### DOCUMENT SEGMENT

Q: Is DeepSeek actually the best Chinese AI model? A: As of June 2026, the picture is more distributed than in 2025. DeepSeek V4 Pro and Kimi K2.6 sit at the top of open-weights leaderboards by Artificial Analysis ranking. GLM-5.2 (Zhipu, June 13) posts the highest SWE-bench Pro among Chinese models at 62.1%, ahead of Kimi K2.6’s 58.6%, though GLM-5.2’s numbers are self-reported and independent replication is pending. “Best” depends on the task: GLM-5.2 leads on reported SWE-bench Pro; Kimi K2.6 leads on independently verified long-context and coding; Kimi K2.7 Code leads on agentic coding token efficiency; Qwen3.7-Max (May 2026, 1M context) leads on long-horizon autonomous execution; Qwen3.5 leads on instruction following; and Doubao Seed 2.0 claims top math scores with less independent verification. [Updated June 2026]

Q: Which Chinese models can I use outside China without restrictions? A: DeepSeek and Qwen (via Alibaba Cloud or OpenRouter) offer the most accessible international APIs with USD billing and no residency requirements. Kimi’s API also supports international developers. Doubao requires a Chinese phone number for standard access; ERNIE’s Qianfan platform is primarily China-oriented.

Q: Are Chinese open-source models truly open source? A: DeepSeek-R1/V3 use MIT license (fully permissive, distillation allowed). Qwen3 series and ERNIE 4.5 use Apache 2.0. Kimi K2/K2.5/K2.7 use a Modified MIT license (adds attribution requirement above 100M MAUs or $20M/month revenue). GLM-5.2 (Zhipu) uses standard MIT with no commercial threshold. Doubao’s models carry no open-source license, weights are not available. Always verify the specific model version, as licensing can differ within a model family.

### DATA EXTRACT

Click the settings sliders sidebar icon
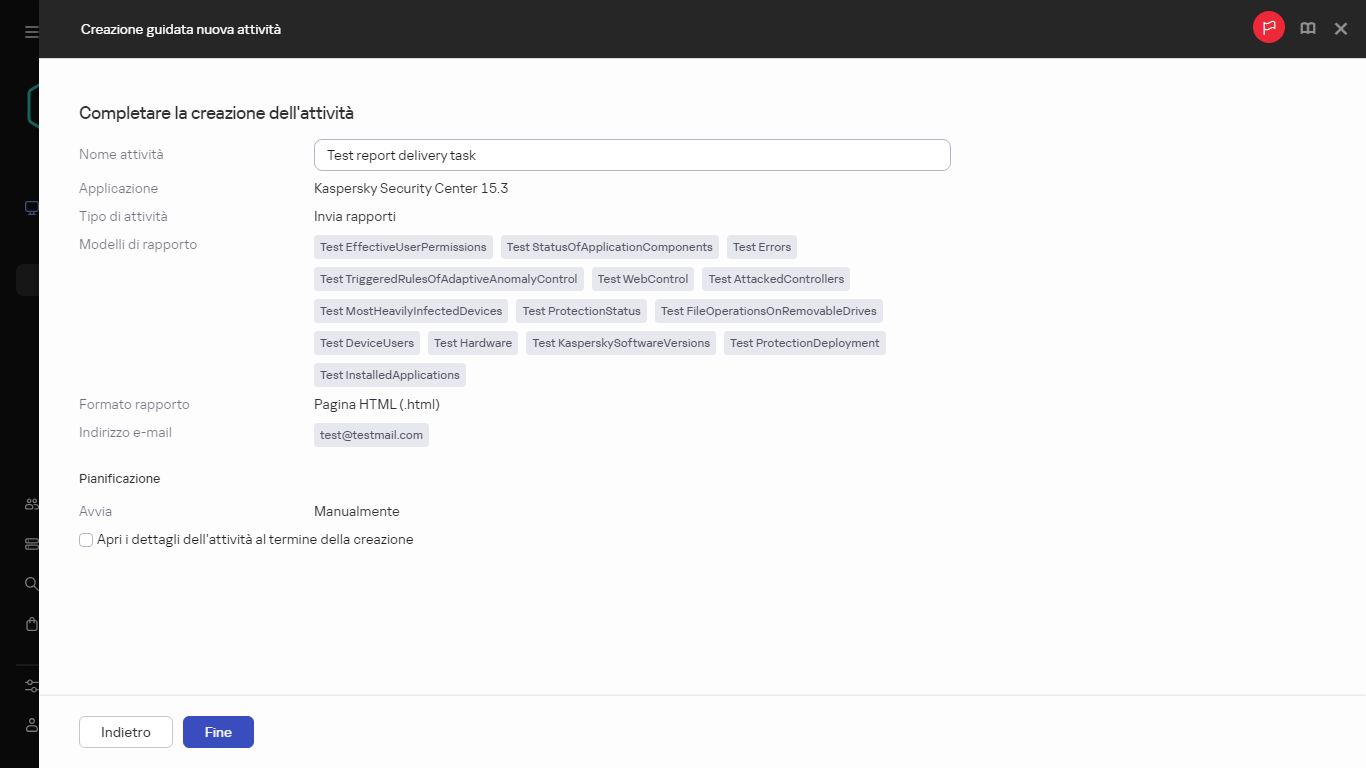Image resolution: width=1366 pixels, height=768 pixels. pyautogui.click(x=31, y=686)
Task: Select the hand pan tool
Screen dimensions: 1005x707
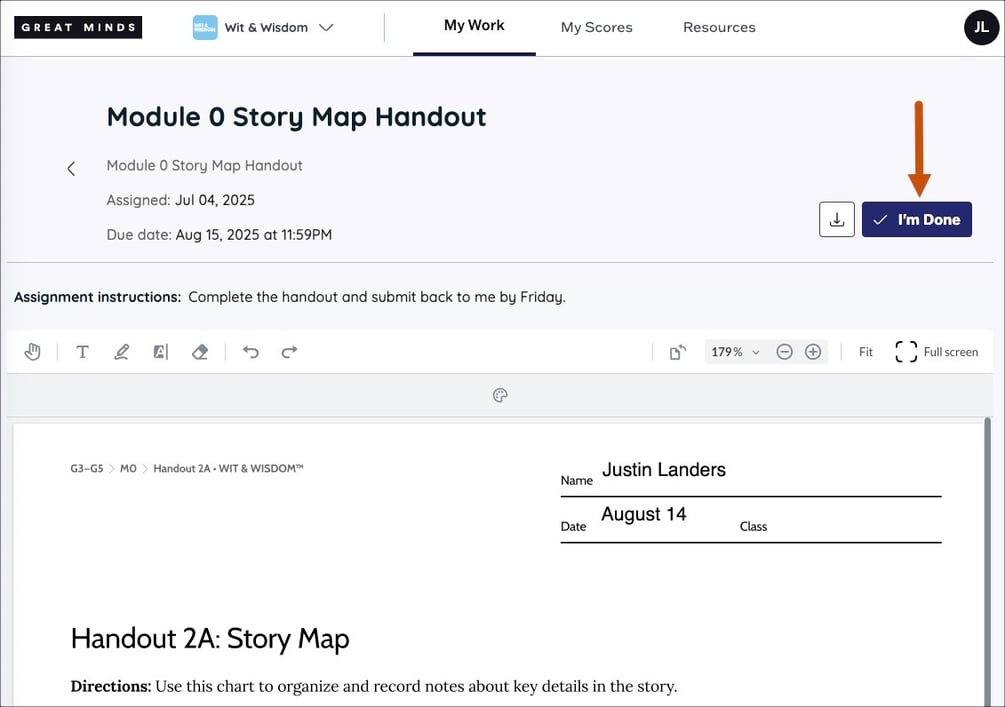Action: pos(33,352)
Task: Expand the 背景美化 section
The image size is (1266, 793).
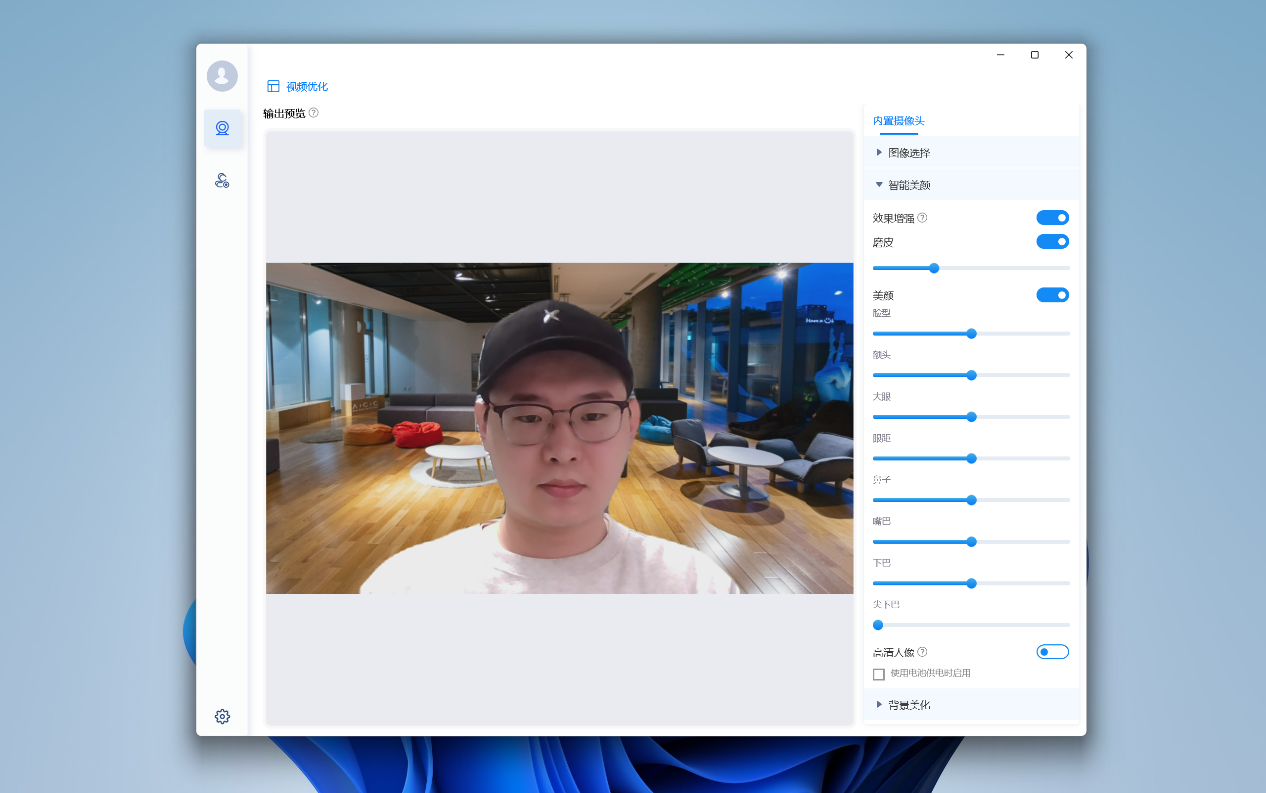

### TASKS TO COMPLETE
1 > Transcribe the FAQ on Chinese AI models starting with "Q: Which Chinese" and going on through "a model family.".
2 > Go on with the FAQ on Chinese AI models from its last sentence.
The entries come from a separate source, unrelated to the FAQ on Chinese AI models.

### RESULTS FOR EACH TASK
1 >
Q: Which Chinese models can I use outside China without restrictions? A: DeepSeek and Qwen (via Alibaba Cloud or OpenRouter) offer the most accessible international APIs with USD billing and no residency requirements. Kimi’s API also supports international developers. Doubao requires a Chinese phone number for standard access; ERNIE’s Qianfan platform is primarily China-oriented.

Q: Are Chinese open-source models truly open source? A: DeepSeek-R1/V3 use MIT license (fully permissive, distillation allowed). Qwen3 series and ERNIE 4.5 use Apache 2.0. Kimi K2/K2.5/K2.7 use a Modified MIT license (adds attribution requirement above 100M MAUs or $20M/month revenue). GLM-5.2 (Zhipu) uses standard MIT with no commercial threshold. Doubao’s models carry no open-source license, weights are not available. Always verify the specific model version, as licensing can differ within a model family.

2 >
Q: Should enterprise teams be concerned about data privacy with Chinese AI APIs? A: Yes, with nuance. The concern applies to all API providers, data transmitted to any external API is subject to the provider’s data policies and applicable law. For Chinese providers, this includes China’s data security laws. DeepSeek had a documented 2025 incident involving exposed chat logs. Enterprise users should review data processing agreements, consider on-premises deployment of open-weight models where possible, and avoid sending sensitive data to consumer-facing apps regardless of provider.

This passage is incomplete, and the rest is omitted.